One of the most popular saints in Sicily is seventh-century St Cathal — or 'Cataldo' in Italian. Returning from Jerusalem, he became Bishop of Taranto in mainland Italy and was famed for his miracles.

In the 11th century, his remains were found during a restoration of Taranto cathedral, together with an Irish-style staff inscribed “Cathaldus Rachau”, a possible reference to Seanrachan in Tipperary.

The Normans made him patron of their Sicilian kingdom and the magnificent Arab-Norman-designed church of St Cataldo in Palermo survives as a Unesco World Heritage site. The town of St Cataldo in central Sicily bears his name and some 20 regions celebrate his memory.

In the 18th century, among the notables on the European 'Grand Tour' was the philosopher George Berkeley, who was so captivated by Sicily that he went a second time.

Literary links

In a later era, Oscar Wilde visited Sicily in failing health, seeking peace and anonymity from the scandal and oppression of his imprisonment. WB Yeats visited in 1925 in the company of the American poet Ezra Pound.

In Syracuse, he was enthralled by the sophistication of the antique Greek coinage there on display.
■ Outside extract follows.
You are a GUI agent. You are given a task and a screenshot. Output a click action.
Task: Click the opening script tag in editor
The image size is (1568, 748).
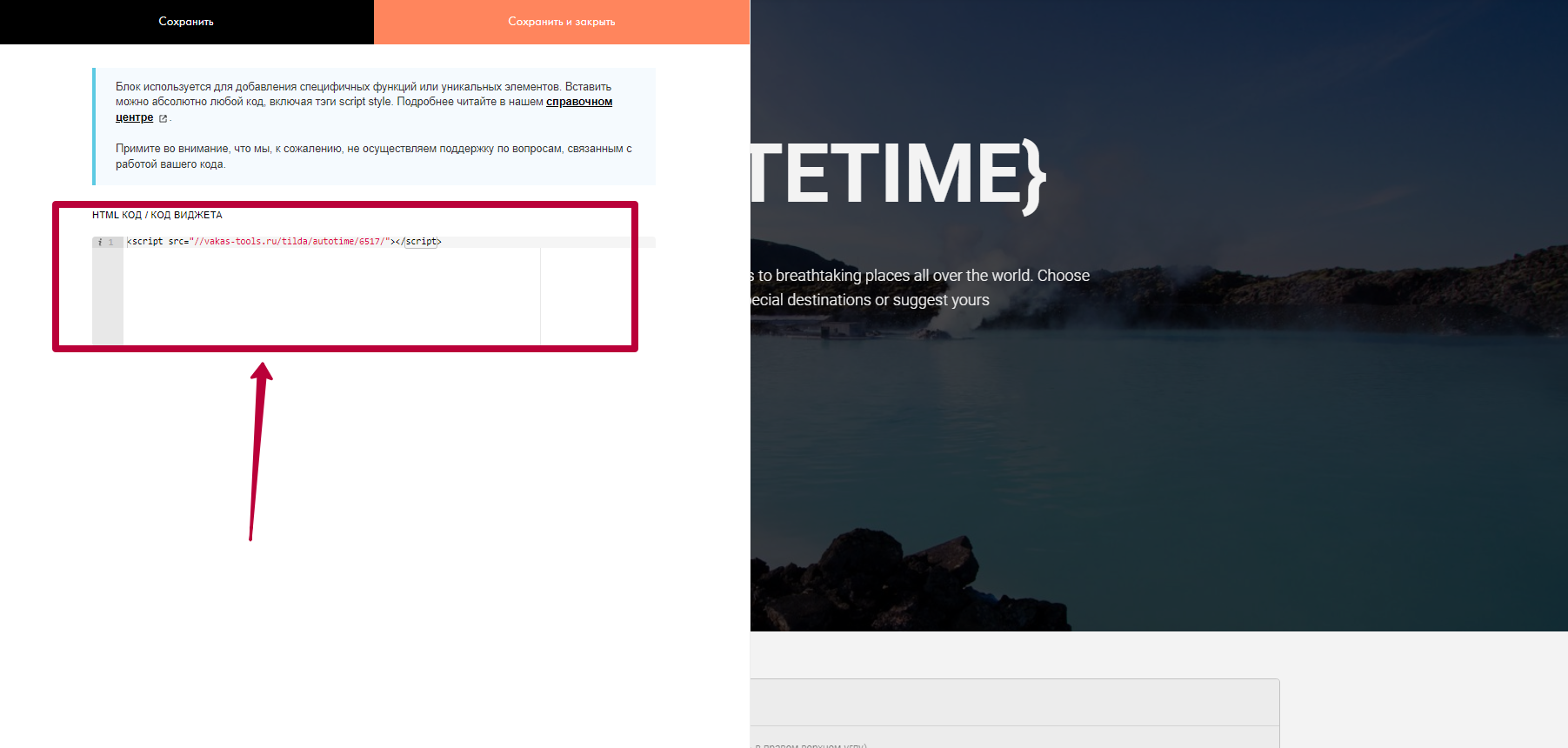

As chairman of the committee for a new Irish coinage, he insisted that whoever was tasked with their design be fully familiar with the classical coins of Syracuse. Thus it was that Ireland’s admired pre-euro coinage emulated the energy and the mastery of the mythological animal motifs of ancient Greece.

More recently, Irish-Sicilian connections have benefited from the enthusiasm of Enzo Farinella, director of the Casa Italia Cultural Centre.

Sicilian-born, he reminds us that Ireland and Sicily are drawn together by intertwining achievements in literary heritage. Sicily has produced two Nobel prize winners: dramatist Luigi Pirandello and poet Salvatore Quasimodo.

It has also nurtured the renowned novelists G Tomasi di Lampedusa, author of The Leopard; writer and anti-mafia campaigner Leonardo Sciascia; and Andrea Camilleri, creator of fictional police chief Inspector Salvo Montalbano.

'Riccardino' by Andrea Camilleri. Picture: Mantle/PA
'Riccardino' by Andrea Camilleri. Picture: Mantle/PA

The parallels between Ireland and Sicily in recent history are intriguing, and over time brought the two peoples into direct encounter in New York. The Sicilian story is also one of foreign occupation, tenant-landlord confrontation, half-hearted land reform, high rents, chronic poverty, and mass emigration.

One difference is that within the turbulence of rural Sicily, the property-owning classes recruited their own homegrown protection squads to counter peasant unrest. These were the mafia who emerged not as protectors of the poor, but part of the apparatus of their subjection. It was this exploitative hand of the mafia that first emerged as the secret society Cosa Nostra in the great American cities.

Sicily has had many modern Irish literary advocates. The great Sean Ó Faoláin was a true believer. He left us two marvellous accounts of his visits to Italy, A Summer in Italy and South to Sicily, and he passed his deep love for Italy on to his daughter Julia.

Maeve Binchy was so moved by her encounter with Sicily that it became the imaginative core of her novel Evening Class. Both Brian Friel and Seamus Heaney were drawn to Sicily and, like Brendan Kenneally, they found in the archetypes of ancient Greek drama a means of addressing contemporary dilemmas.

In 1993, Seamus Heaney was a recipient of the prestigious Mondello Poetry Prize of Palermo. Marie Heaney records that while driving from Catania, they were pursued by an unknown car. Upon confronting their pursuer, they were delighted to find that it was someone they knew from Co Wicklow. “Hello,” said the driver, a Sicilian friend. ”Welcome to my homeland.”

Thus, between Ireland and Sicily, it is a very small world.